What is needed here is a faithful repeat of every entry, with no character changed.

# Stored data entries:
■ ■ ■ ■ ■
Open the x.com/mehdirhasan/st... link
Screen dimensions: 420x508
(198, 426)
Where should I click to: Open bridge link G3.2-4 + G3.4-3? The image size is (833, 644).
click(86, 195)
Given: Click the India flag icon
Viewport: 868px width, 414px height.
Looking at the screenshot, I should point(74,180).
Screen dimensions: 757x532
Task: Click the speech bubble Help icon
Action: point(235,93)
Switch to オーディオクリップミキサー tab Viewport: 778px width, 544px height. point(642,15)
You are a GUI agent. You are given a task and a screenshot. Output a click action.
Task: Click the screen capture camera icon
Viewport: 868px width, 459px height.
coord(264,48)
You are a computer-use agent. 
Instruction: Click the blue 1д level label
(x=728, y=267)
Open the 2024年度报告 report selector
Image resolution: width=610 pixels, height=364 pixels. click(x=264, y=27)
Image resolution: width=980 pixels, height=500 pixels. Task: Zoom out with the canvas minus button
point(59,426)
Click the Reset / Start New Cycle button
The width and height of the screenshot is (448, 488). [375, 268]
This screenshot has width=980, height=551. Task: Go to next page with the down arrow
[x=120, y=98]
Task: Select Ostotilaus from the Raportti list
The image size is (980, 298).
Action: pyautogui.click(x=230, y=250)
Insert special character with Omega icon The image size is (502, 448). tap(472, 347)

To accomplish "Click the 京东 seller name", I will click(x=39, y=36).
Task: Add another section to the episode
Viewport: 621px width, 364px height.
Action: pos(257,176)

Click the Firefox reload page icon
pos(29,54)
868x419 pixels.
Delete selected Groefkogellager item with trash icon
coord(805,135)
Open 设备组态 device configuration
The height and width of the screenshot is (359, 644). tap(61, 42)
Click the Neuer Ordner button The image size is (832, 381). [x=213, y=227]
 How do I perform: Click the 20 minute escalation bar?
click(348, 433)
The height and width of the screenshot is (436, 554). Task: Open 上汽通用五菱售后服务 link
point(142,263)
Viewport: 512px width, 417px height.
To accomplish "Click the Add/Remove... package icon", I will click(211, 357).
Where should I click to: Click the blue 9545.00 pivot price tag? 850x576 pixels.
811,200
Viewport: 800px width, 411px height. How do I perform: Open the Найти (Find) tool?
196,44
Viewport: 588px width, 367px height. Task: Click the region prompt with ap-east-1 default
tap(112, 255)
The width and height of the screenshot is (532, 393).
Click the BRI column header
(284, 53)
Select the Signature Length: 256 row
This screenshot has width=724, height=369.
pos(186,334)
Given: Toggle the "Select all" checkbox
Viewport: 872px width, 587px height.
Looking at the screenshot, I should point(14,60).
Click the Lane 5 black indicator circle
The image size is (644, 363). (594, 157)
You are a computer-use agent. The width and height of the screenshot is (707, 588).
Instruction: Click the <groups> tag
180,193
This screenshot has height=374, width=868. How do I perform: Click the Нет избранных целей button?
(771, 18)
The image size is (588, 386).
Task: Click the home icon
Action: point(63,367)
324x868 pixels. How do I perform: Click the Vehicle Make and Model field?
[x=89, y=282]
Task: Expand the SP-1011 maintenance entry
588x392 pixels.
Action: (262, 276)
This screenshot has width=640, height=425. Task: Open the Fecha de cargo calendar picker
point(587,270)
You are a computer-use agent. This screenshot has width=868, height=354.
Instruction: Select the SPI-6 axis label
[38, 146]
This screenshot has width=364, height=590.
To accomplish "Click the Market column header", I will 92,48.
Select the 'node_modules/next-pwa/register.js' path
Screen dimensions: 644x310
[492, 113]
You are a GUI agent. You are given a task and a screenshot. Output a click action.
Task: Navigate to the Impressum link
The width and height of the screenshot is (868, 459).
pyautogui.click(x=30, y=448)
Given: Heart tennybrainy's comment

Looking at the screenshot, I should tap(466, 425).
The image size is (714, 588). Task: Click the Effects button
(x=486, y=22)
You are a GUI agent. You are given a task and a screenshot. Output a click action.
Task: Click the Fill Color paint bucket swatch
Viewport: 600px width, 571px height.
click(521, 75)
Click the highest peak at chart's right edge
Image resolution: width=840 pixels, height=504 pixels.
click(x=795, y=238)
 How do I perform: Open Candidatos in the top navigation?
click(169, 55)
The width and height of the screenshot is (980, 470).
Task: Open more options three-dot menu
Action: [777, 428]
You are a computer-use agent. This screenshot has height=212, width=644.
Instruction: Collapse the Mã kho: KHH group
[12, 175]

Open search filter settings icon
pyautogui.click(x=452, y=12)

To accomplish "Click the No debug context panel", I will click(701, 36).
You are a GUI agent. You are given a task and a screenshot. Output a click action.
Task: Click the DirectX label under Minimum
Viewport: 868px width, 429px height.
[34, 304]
■ ■ ■ ■ ■
# SOLUTION FOR THIS EXERCISE:
Open the x.com/mehdirhasan/st... link
Screen dimensions: 420x508
(198, 426)
Where should I click to: Open bridge link G3.2-4 + G3.4-3? The image size is (833, 644).
click(86, 195)
Given: Click the India flag icon
Viewport: 868px width, 414px height.
Looking at the screenshot, I should point(74,180).
Screen dimensions: 757x532
Task: Click the speech bubble Help icon
Action: point(235,93)
Switch to オーディオクリップミキサー tab Viewport: 778px width, 544px height. point(642,15)
You are a GUI agent. You are given a task and a screenshot. Output a click action.
Task: Click the screen capture camera icon
Viewport: 868px width, 459px height.
coord(264,48)
You are a computer-use agent. 
Instruction: Click the blue 1д level label
(x=728, y=267)
Open the 2024年度报告 report selector
Image resolution: width=610 pixels, height=364 pixels. click(x=264, y=27)
Image resolution: width=980 pixels, height=500 pixels. Task: Zoom out with the canvas minus button
point(59,426)
Click the Reset / Start New Cycle button
The width and height of the screenshot is (448, 488). [375, 268]
This screenshot has width=980, height=551. Task: Go to next page with the down arrow
[x=120, y=98]
Task: Select Ostotilaus from the Raportti list
The image size is (980, 298).
Action: pyautogui.click(x=230, y=250)
Insert special character with Omega icon The image size is (502, 448). tap(472, 347)

To accomplish "Click the 京东 seller name", I will click(x=39, y=36).
Task: Add another section to the episode
Viewport: 621px width, 364px height.
Action: pos(257,176)

Click the Firefox reload page icon
pos(29,54)
868x419 pixels.
Delete selected Groefkogellager item with trash icon
coord(805,135)
Open 设备组态 device configuration
The height and width of the screenshot is (359, 644). tap(61, 42)
Click the Neuer Ordner button The image size is (832, 381). [x=213, y=227]
 How do I perform: Click the 20 minute escalation bar?
click(348, 433)
The height and width of the screenshot is (436, 554). Task: Open 上汽通用五菱售后服务 link
point(142,263)
Viewport: 512px width, 417px height.
To accomplish "Click the Add/Remove... package icon", I will click(211, 357).
Where should I click to: Click the blue 9545.00 pivot price tag? 850x576 pixels.
811,200
Viewport: 800px width, 411px height. How do I perform: Open the Найти (Find) tool?
196,44
Viewport: 588px width, 367px height. Task: Click the region prompt with ap-east-1 default
tap(112, 255)
The width and height of the screenshot is (532, 393).
Click the BRI column header
(284, 53)
Select the Signature Length: 256 row
This screenshot has width=724, height=369.
pos(186,334)
Given: Toggle the "Select all" checkbox
Viewport: 872px width, 587px height.
Looking at the screenshot, I should point(14,60).
Click the Lane 5 black indicator circle
The image size is (644, 363). (594, 157)
You are a computer-use agent. The width and height of the screenshot is (707, 588).
Instruction: Click the <groups> tag
180,193
This screenshot has height=374, width=868. How do I perform: Click the Нет избранных целей button?
(771, 18)
The image size is (588, 386).
Task: Click the home icon
Action: point(63,367)
324x868 pixels. How do I perform: Click the Vehicle Make and Model field?
[x=89, y=282]
Task: Expand the SP-1011 maintenance entry
588x392 pixels.
Action: (262, 276)
This screenshot has width=640, height=425. Task: Open the Fecha de cargo calendar picker
point(587,270)
You are a computer-use agent. This screenshot has width=868, height=354.
Instruction: Select the SPI-6 axis label
[38, 146]
This screenshot has width=364, height=590.
To accomplish "Click the Market column header", I will 92,48.
Select the 'node_modules/next-pwa/register.js' path
Screen dimensions: 644x310
[492, 113]
You are a GUI agent. You are given a task and a screenshot. Output a click action.
Task: Navigate to the Impressum link
The width and height of the screenshot is (868, 459).
pyautogui.click(x=30, y=448)
Given: Heart tennybrainy's comment

Looking at the screenshot, I should tap(466, 425).
The image size is (714, 588). Task: Click the Effects button
(x=486, y=22)
You are a GUI agent. You are given a task and a screenshot. Output a click action.
Task: Click the Fill Color paint bucket swatch
Viewport: 600px width, 571px height.
click(521, 75)
Click the highest peak at chart's right edge
Image resolution: width=840 pixels, height=504 pixels.
click(x=795, y=238)
 How do I perform: Open Candidatos in the top navigation?
click(169, 55)
The width and height of the screenshot is (980, 470).
Task: Open more options three-dot menu
Action: [777, 428]
You are a computer-use agent. This screenshot has height=212, width=644.
Instruction: Collapse the Mã kho: KHH group
[12, 175]

Open search filter settings icon
pyautogui.click(x=452, y=12)

To accomplish "Click the No debug context panel", I will click(701, 36).
You are a GUI agent. You are given a task and a screenshot. Output a click action.
Task: Click the DirectX label under Minimum
Viewport: 868px width, 429px height.
[34, 304]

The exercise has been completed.